Nikk war ein Irrer. Aber wenn man ihn, Kevin, danach fragte, wer sein bester Freund sei, dann deutete er auf Nikk, der garantiert irgendwo in der Nähe stand und irre grinste. Und sagte: der da, der ists, der ist mein bester Freund. Und selbst wenn Nikk mal nicht in der Nähe stand, jeder, der um den Ohlsdorfer Friedhof herum wohnte, kannte Nikk. Nikk, der Irre, brauchte er da nur zu sagen, und alle nickten mit den Köpfen.

In der Grundschule wurden sie die besten Freunde, auf dem Gymnasium, jetzt, waren sie die besten Freunde, die besten Freunde würden sie bleiben bis einer von ihnen hops ging.

Wie er jetzt auf das Hopsgehen gekommen war, wusste er auch nicht so genau. Es war so ein Gefühl. Etwas Unbestimmtes. Als ob da was im Anzug wäre. Etwas Schwarzes. Ja. Genau. Etwas Schwarzes. Mehr war nicht zu erkennen.

Auch Nikk hatte nicht mehr sehen können. Nichts als das: Schwarz. Schwarz und Schwärzer.

Nur Magie konnte helfen. Magie. Der Irre. Sein bester Freund. Wenn man aus Steilshoop kam. Wenn man Kevin hieß.

Seine Eltern hießen Nicole und Henry. Herausgekommen war ein Kevin. Konnte nicht anders sein. Schicksal. Kismet. Scheiße.

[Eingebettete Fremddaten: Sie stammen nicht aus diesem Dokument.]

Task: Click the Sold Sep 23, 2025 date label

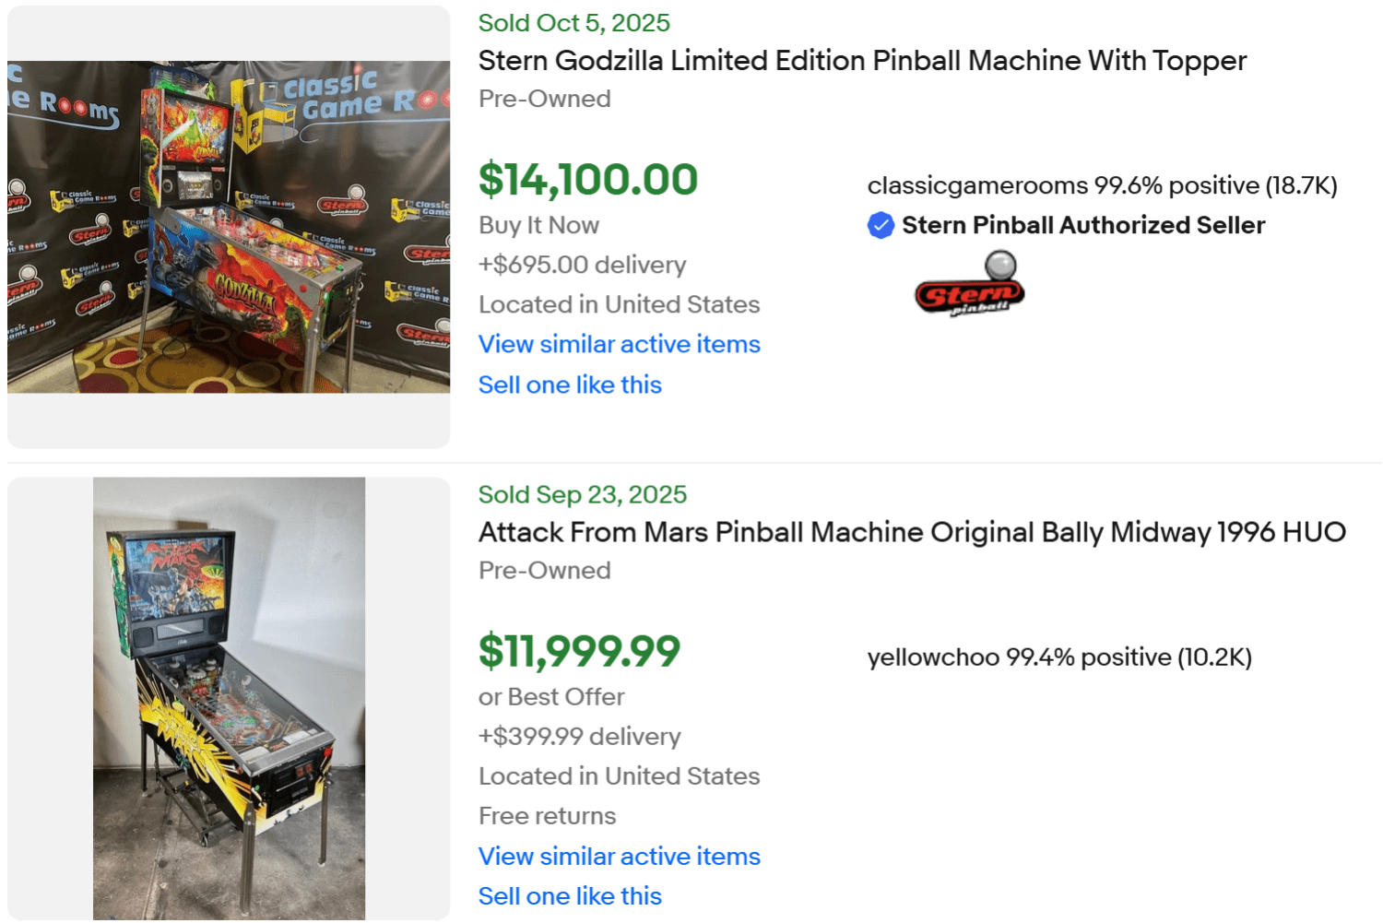Action: [x=582, y=494]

Henry kam aus der Zone und Nicole war Bauchschmerzen. So viel Pillen konnte man gar nicht schlucken um das zu ertragen. Aber ein Pillenschlucker war er nicht oder nicht mehr. Das brachte nichts. So kam man nicht raus aus der Scheiße. Steilshoop. Henry hatte es nach Steilshoop verschlagen. Einen Zoni zog es immer zu den Plattenbauten. Und Nicole war schon da gewesen. Hatte dort auf ihn gewartet. Bauchschmerzen. Kevin. Und Steilshoop war ein Teil der Scheiße. Obwohl er Steilshoop gegenüber jedem anderen verteidigt hätte. Obwohl Steilshoop auch irgendwie geil war. In Steilshoop gab es die geilsten Graffiti von ganz Hamburg. Ein Teil davon stammte von ihm. Es war noch nicht das Beste, doch das würde es werden. Seine Graffiti würden die Besten von Steilshoop werden, seine Graffiti würden die Besten von ganz Hamburg sein, und dann … Weiter mochte er nicht denken. Er war kein Narr.

Wobei er gleich wieder an Nikk denken musste. Nein. Der war auch kein Narr. Ein Irrer, aber kein Narr. Das machte einen Unterschied.

Wo?

Wo sind wir?

Wo …

Nicht lange nachdenken …

Schnell …

Die Treppe … dort hinauf!

Schnell!

Es war Nacht. Kein Mond leuchtete. Stockfinster. Ich stand da. Dann fielen sie vom Himmel. Aus der Finsternis. Sieben waren es. Ganz leicht rollten sie ab, als ob nichts wäre. Sie alle trugen schwarze Gewänder, ein schwarzes Band um den Kopf, mit roten japanischen Schriftzeichen darauf. Um die Hüften hatten sie ein schwarzes Tuch geschlungen, darin steckten ihre Schwerter, Katanas. Es ging alles ganz schnell. Sie riefen sich etwas zu. Japanisch. Das wusste ich. Aber ich konnte es nicht verstehen. Dann stürmten sie eine Treppe hinauf. Oben stand eine gotische Kathedrale. Man konnte sie kaum erkennen. Ein schwarzer Klotz in der Dunkelheit. Und ein Portal. Sie stürzten da rein. Und dann, wie ich noch am Überlegen war, was ich tun sollte, kam Saskia angerannt. So schnell, dass ihr Haar wehte. Ihr blondes Haar: ein totenbleicher Streifen in der Schwärze der Nacht. Auch sie stürmte die Treppe hoch.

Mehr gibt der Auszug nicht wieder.